▶ **THE PROBLEM**
Answer these questions about the source passage below, one answer a line:
(a) Why did the mother make Luke release the lizard?
(b) What name does the writer give to the death point of life?
(c) With what did the last post on cancer start?

▶ **SOURCE PASSAGE**
"""
My mother discovered my cat Luke, who caught a lizard.  He killed one the day before he caught this one.  Seeing that he never eats the lizards, who in turn eat her garden pests, she made Luke release the Lizard.  Her son, Paul [me] asked, "Why did you do that?  He needs to learn to hunt." - From the Chronicles of a Cat Named Luke by Paul Cook

*    *    *   *

In my last post on cancer (Insights into Cancer: Luke's Hypothesis 4), I promised to post on what the difference is between malignant and benign cancer.  But really, before I do that, you have to understand the concept of death and how it operates universally against all life.  

So the last post started with the conception or Alpha Point of cancer.  This post addresses the death point of life.  It's the Omega Point.  With the two bookends in place, YOU (my reader) can understand everything in between.  But we start with the beginning and end, so you have a frame to understand cancer now.
"""
▶ **STORED DATA**
"""
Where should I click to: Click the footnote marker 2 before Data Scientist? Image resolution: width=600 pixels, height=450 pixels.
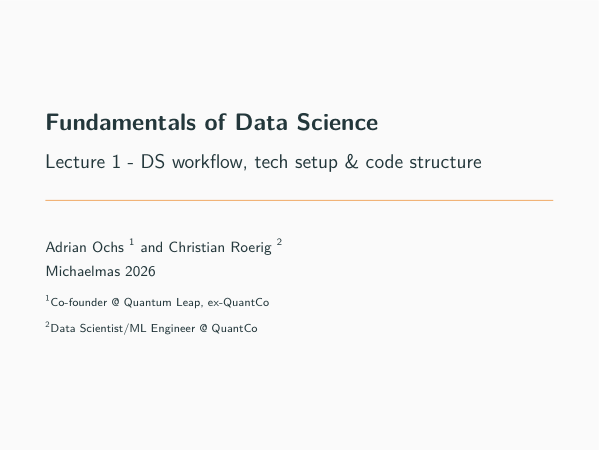tap(47, 324)
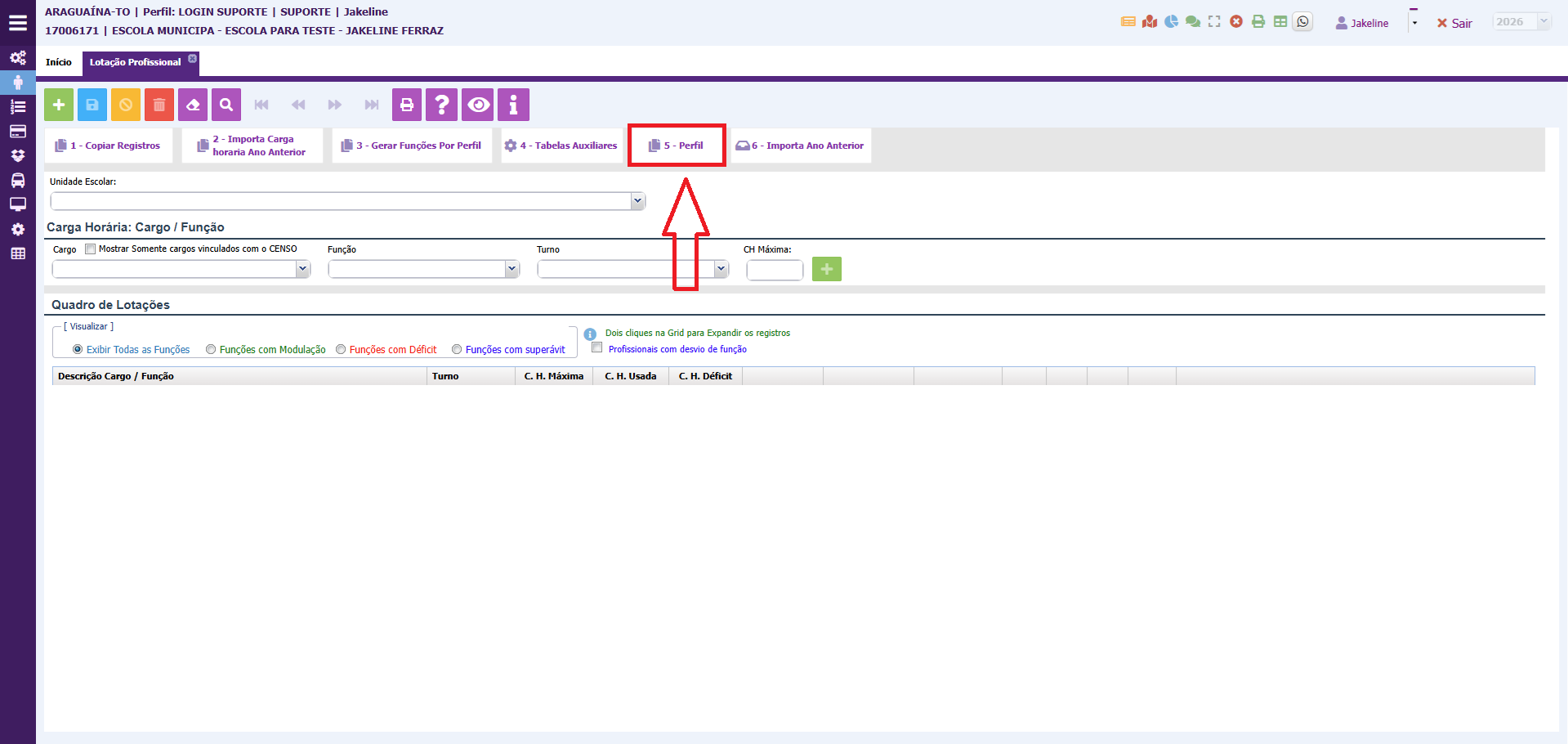
Task: Click the eye view icon
Action: (478, 105)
"""
▶ **RESPONSE AREA**
(a) Luke never eats the lizards, and the lizards eat her garden pests.
(b) The Omega Point.
(c) The conception, or Alpha Point, of cancer.